Provided data

--

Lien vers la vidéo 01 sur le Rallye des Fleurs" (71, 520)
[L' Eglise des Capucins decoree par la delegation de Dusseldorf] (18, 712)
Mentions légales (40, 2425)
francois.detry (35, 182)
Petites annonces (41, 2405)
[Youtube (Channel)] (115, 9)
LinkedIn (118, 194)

--

What to do
Output exactly the lines above, from the one holding "francois.detry (35, 182)" through the end of the data, including the first and last.

Answer space
francois.detry (35, 182)
Petites annonces (41, 2405)
[Youtube (Channel)] (115, 9)
LinkedIn (118, 194)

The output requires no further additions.